12° dimanche du TO*B Mc 4, 35-41

Au cœur de la tempête, la paix. Au milieu des flots démontés, la quiétude. Sous les vents furieux, le repos. C'est que la barque est gardée du sommeil du Juste dans ce passage sur l'autre rive. La violente tempête elle-même ne suffit pas à réveiller Jésus. Les vagues se jettent sur la barque si bien qu'elle se remplit. Et Jésus dort sur le coussin à l'arrière. Cette tempête n'est d'aucun effet sur Jésus si bien que ce sont les disciples qui le réveillent déjà convaincus qu'ils sont perdus.

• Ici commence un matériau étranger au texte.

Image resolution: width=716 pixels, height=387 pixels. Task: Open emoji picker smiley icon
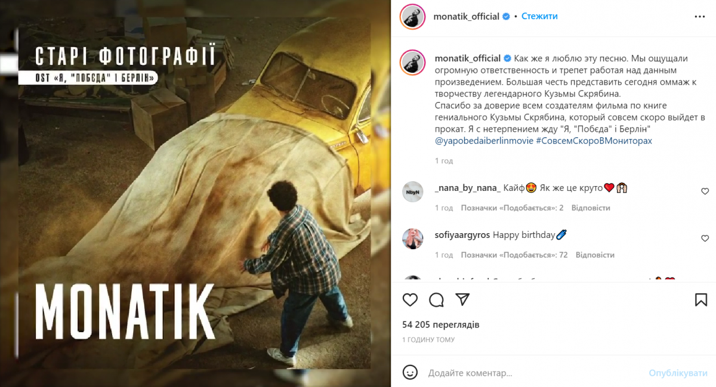pos(410,373)
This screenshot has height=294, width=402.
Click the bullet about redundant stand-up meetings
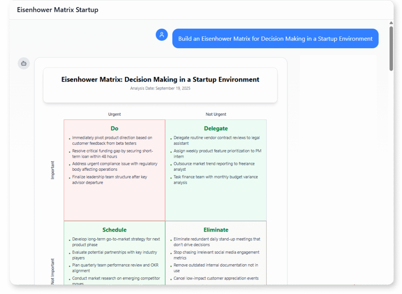(x=216, y=241)
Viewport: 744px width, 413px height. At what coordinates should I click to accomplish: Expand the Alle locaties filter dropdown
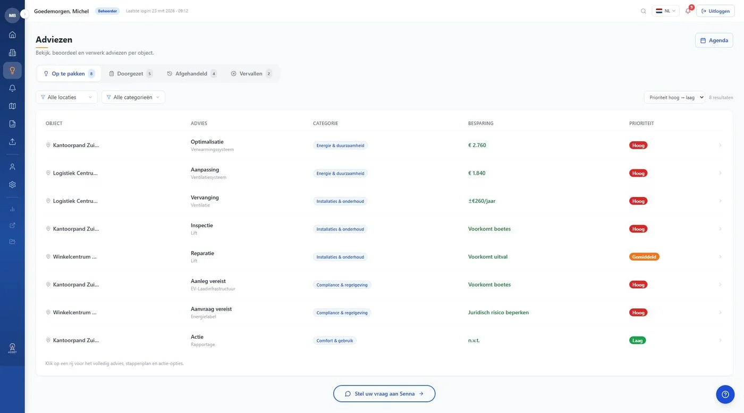66,97
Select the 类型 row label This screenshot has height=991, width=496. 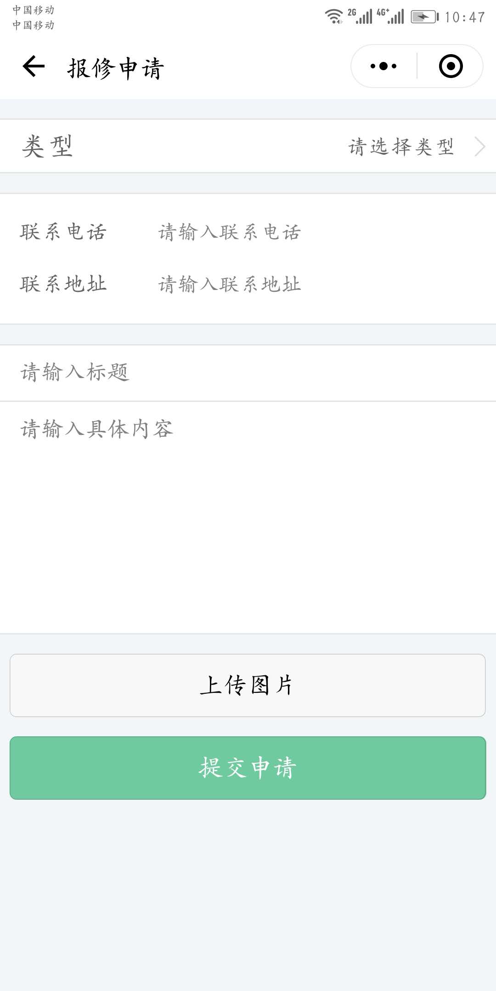coord(47,146)
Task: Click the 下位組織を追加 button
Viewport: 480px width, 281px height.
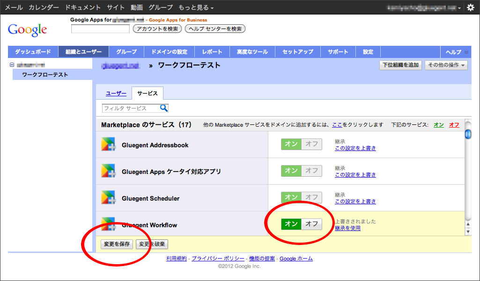Action: 400,65
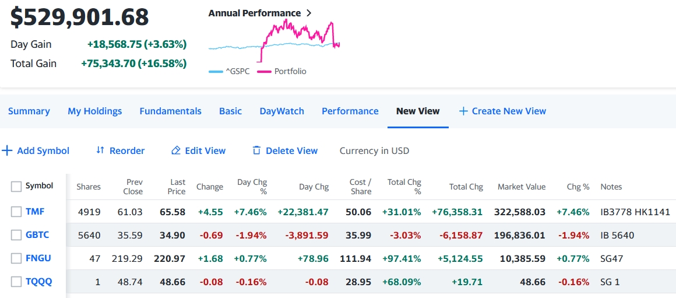
Task: Tick the select-all checkbox in Symbol header
Action: pos(16,187)
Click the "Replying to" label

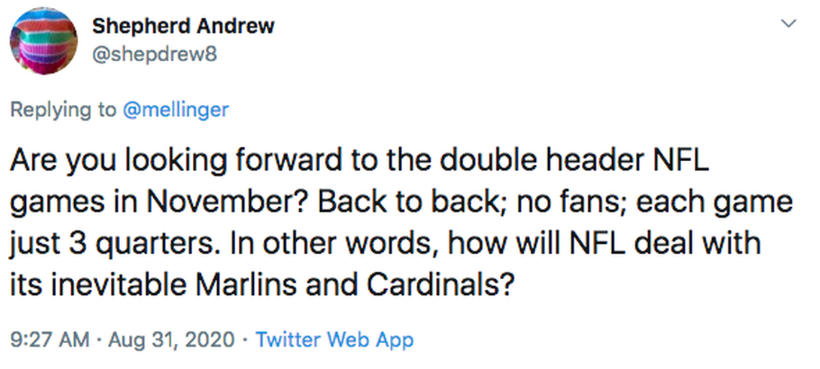pos(63,109)
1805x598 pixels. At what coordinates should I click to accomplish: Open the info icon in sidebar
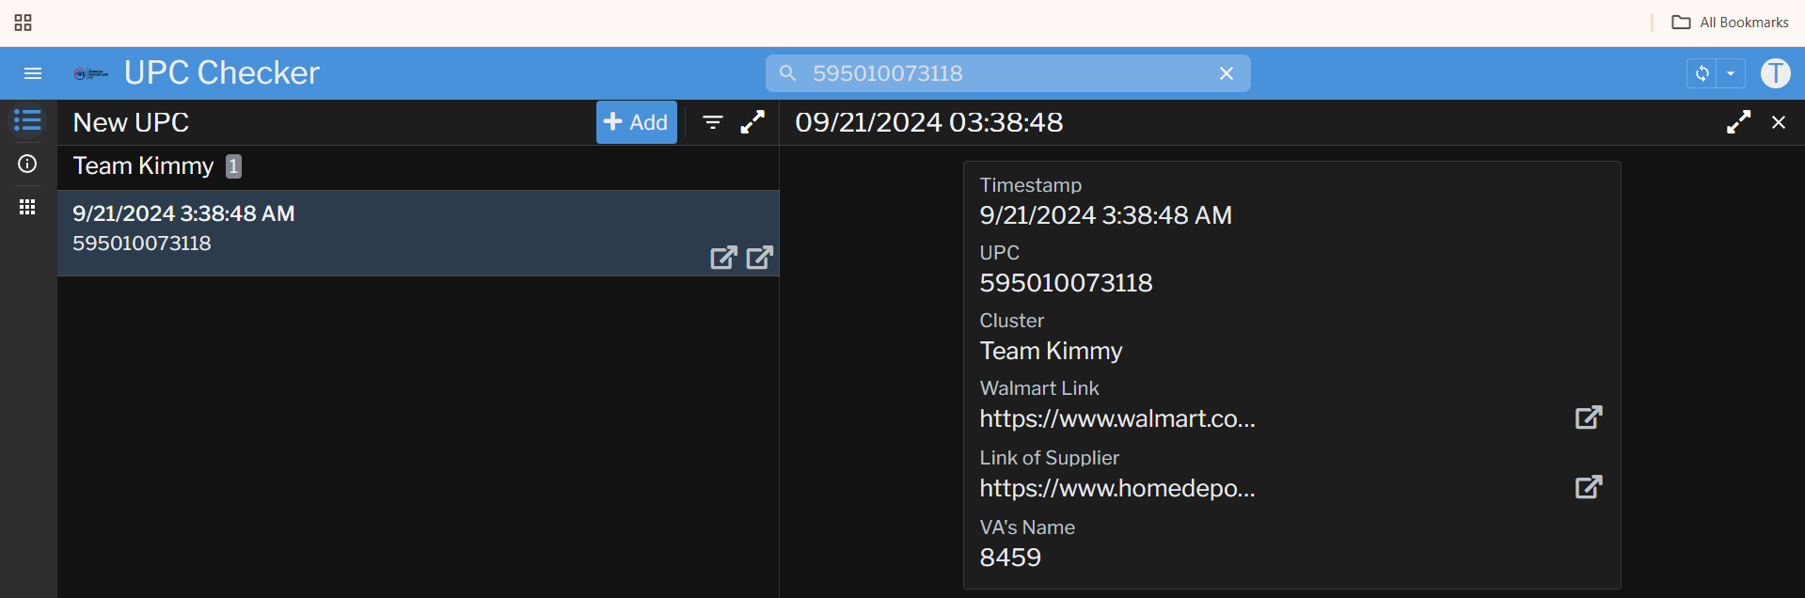point(27,164)
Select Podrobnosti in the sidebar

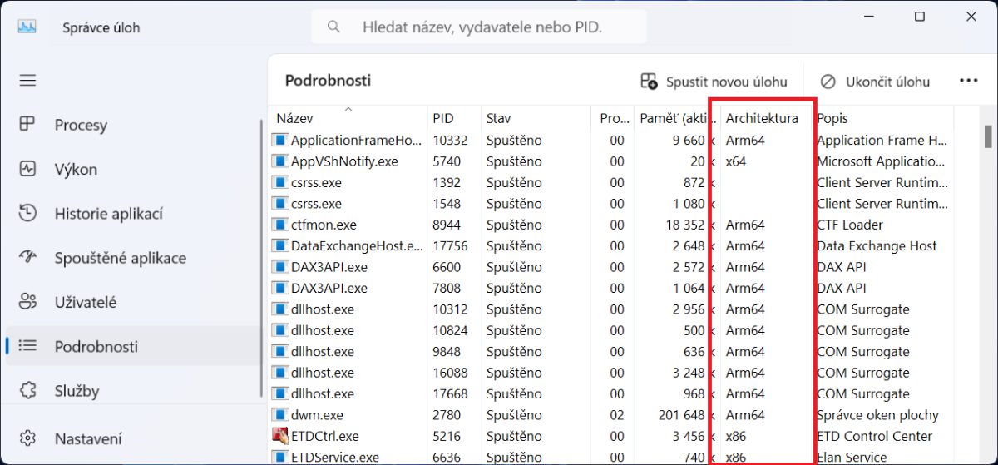[x=96, y=347]
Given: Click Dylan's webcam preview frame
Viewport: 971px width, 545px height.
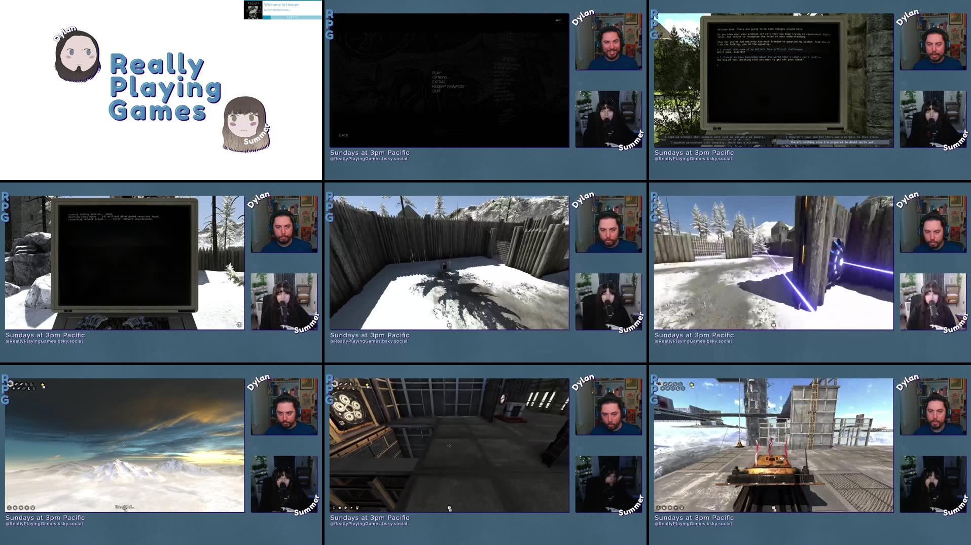Looking at the screenshot, I should (x=609, y=38).
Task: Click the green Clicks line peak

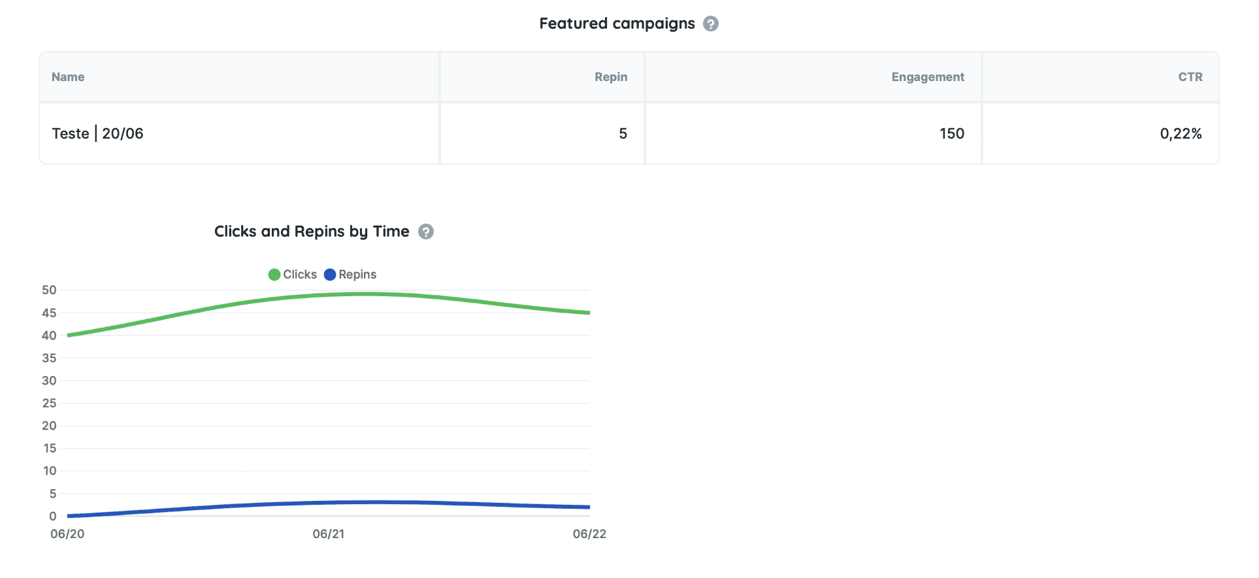Action: pos(369,294)
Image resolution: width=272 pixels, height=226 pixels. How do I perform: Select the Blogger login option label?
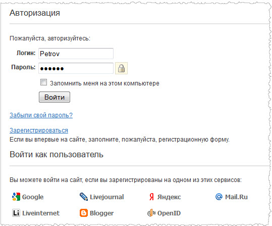(102, 213)
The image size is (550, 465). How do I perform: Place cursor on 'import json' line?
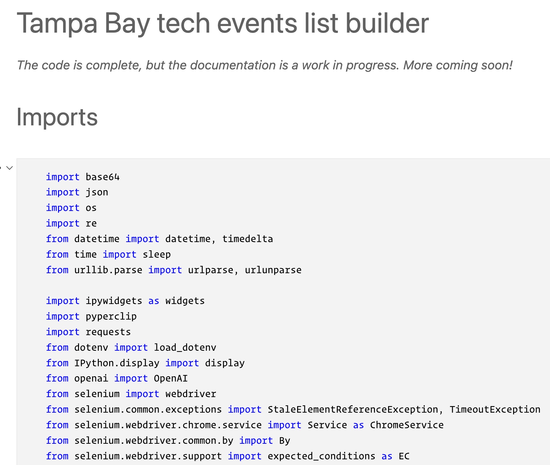click(x=77, y=192)
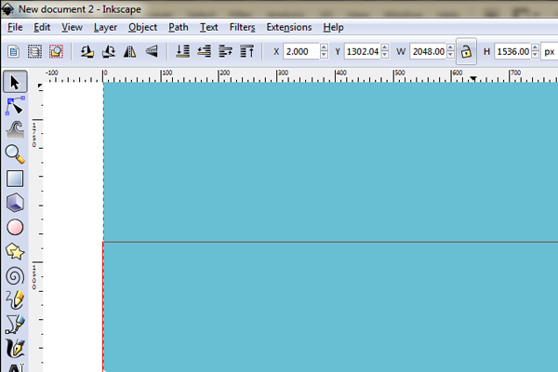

Au-delà du pittoresque et de l'impression de peur que dégage ce passage de l'évangile de Marc, le Seigneur par son attitude nous donne un signe éclatant de sa puissance salvatrice. Il manifeste par son pouvoir sur ces éléments naturels que sont le vent qu'il menace et la mer qu'il réduit au silence, qu'il est le Maître qui impose sa limite, arrête l'orgueil des flots.

 « Silence, tais-toi ! » dit-il à cette mer agitée comme on le dirait à un enfant récalcitrant. Il manifeste par son pouvoir qu'il n'est pas de forces hostiles qui puissent l'impressionner, qu'il n'est pas de dangers qui puissent le surprendre, qu'il n'est pas d'éléments naturels ou humains qui  puissent ne jamais l'impressionner, l'abuser ou le tromper. Et c'est là, pour nous, une formidable leçon d'espérance. Jésus le maître des éléments est la véritable force qui permet le passage sur l'autre rive, la lumière pour traverser les ténèbres.

 Or, les tempêtes, les orages, les forces hostiles qui bouleversent, renversent, effrayent les cœurs qui s'efforcent de marcher droit et humblement avec le Seigneur dans sa barque qu'est son Église sont de toujours. Les comportements dévoyés et corrompus de certains chrétiens même au plus haut niveau de la hiérarchie au long de l'histoire ne sont pas si nouveaux.

Mais, si désormais la lumière de la vérité révèle certaines frasques, si désormais une part du mystère d'iniquité est percée, fracturée alors la lumière peut l'emporter sur ces obscurités, alors la vérité peut l'emporter sur les faussaires de la grâce. C'est là, une formidable leçon d'espérance car quelles que soient les dérives coupables des loups déguisés en agneaux, aucun d'eux ne l'emportera sur la lumière du Christ qui fait toujours la vérité de toute éternité.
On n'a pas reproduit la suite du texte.